Exercises:
**a)** Reproduce the passage of the post on the celebrity hacking scandal starting at "A few weeks" and ending at "among those hacked.".
**b)** Pick up the post on the celebrity hacking scandal where it stops and write what comes next.

Text for analysis:
---------------

A few weeks back, I had wanted to comment on the celebrity hacking scandal. There are a lot of interesting elements to these unfortunate events, but when I finally found some time to write, I thought the moment had passed. That was before the newest issue of Vanity Fair came out. In it, there is an interview with Jennifer Lawrence – her first public statement since her pictures were among those hacked.
While she is rightfully outraged and hurt about this violation of her privacy, she also includes this very unfortunate statement in her interview that explains why her naked pictures existed in the first place: “I was in a loving, healthy, great relationship for four years. It was long distance, and either your boyfriend is going to look at porn or he’s going to look at you.”
For a popular, talented, young woman, these are exceptionally sad words.
Utterly ignoring the celebrity status that made her a target in the first place, this attitude essentially absolves men of responsibility for their own chastity and relational maturity. This attitude says that men need sexual pleasure – and if they can’t get it from you directly, they need pictures to help them get it for themselves.

---------------

Data extracts:
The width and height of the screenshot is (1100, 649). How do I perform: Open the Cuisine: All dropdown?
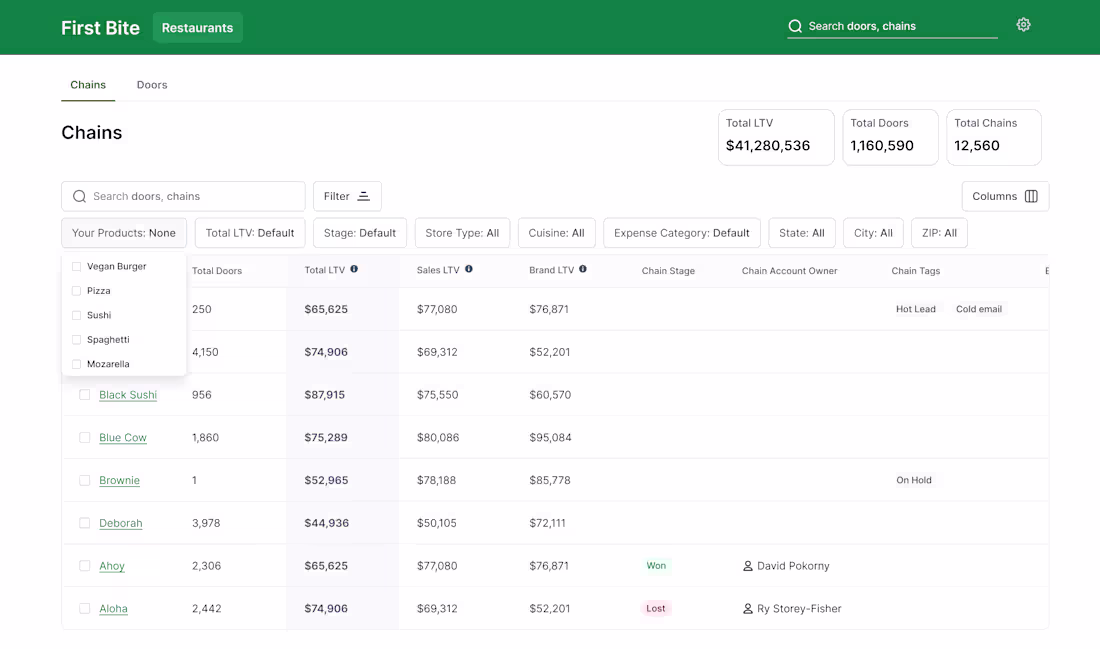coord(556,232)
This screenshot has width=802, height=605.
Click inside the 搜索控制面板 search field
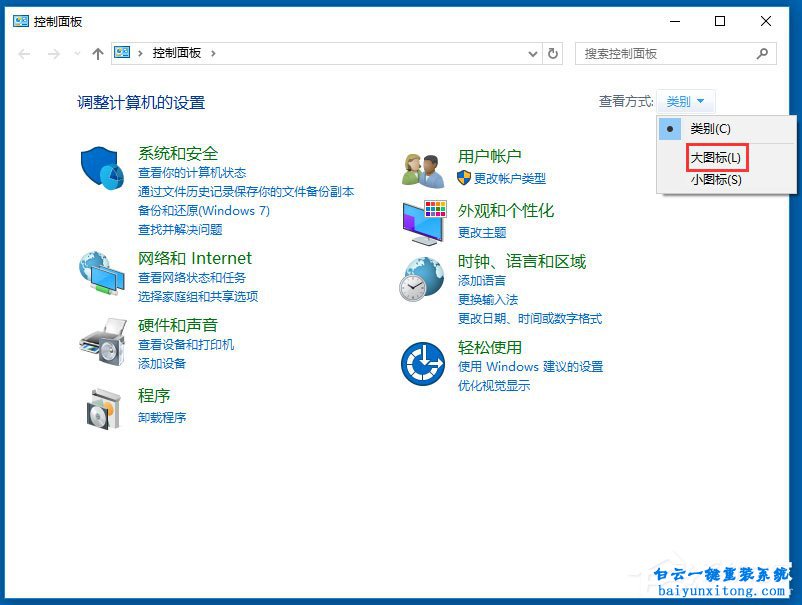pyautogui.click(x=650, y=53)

---------------

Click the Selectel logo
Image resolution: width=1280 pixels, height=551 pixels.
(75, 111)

---------------

Responses in order:
**a)**
A few weeks back, I had wanted to comment on the celebrity hacking scandal. There are a lot of interesting elements to these unfortunate events, but when I finally found some time to write, I thought the moment had passed. That was before the newest issue of Vanity Fair came out. In it, there is an interview with Jennifer Lawrence – her first public statement since her pictures were among those hacked.

**b)**
Jennifer Lawrence has been “pornified” with the theft of her personal photos. This is a crime and she is a victim. But the cruelest irony is that she had already pornified herself by believing that taking these photos was necessary to be in a “loving, healthy, great relationship.” It was foolish of her to take these photos in the first place; it was an objectively poor moral choice. But the fact that she took them (along with similar photos evidently taken by scores of other famous people) speaks to far greater problems within a culture that has ludicrously overemphasized the pursuit of sexual pleasure.
To love another is to see the other as a person made in God’s image and to respond to that image with the desire to make a gift of ourselves to the other. But the reduction of the other instead to a mere vehicle for one’s selfish sexual pleasure is not loving.
A healthy relationship recognizes the challenges that arise, such as long distance and time apart, and responds to them in a reasonable way, so that both partners can draw strength from the bond of love, rather than demonstrate their dependency on only one aspect of the other.
A great relationship is one that inspires the man and the woman to realize how graced they are to love and be loved; they share the power that comes from that love with all the people with whom they come in contact, and this, in turn, betters all of their relationships.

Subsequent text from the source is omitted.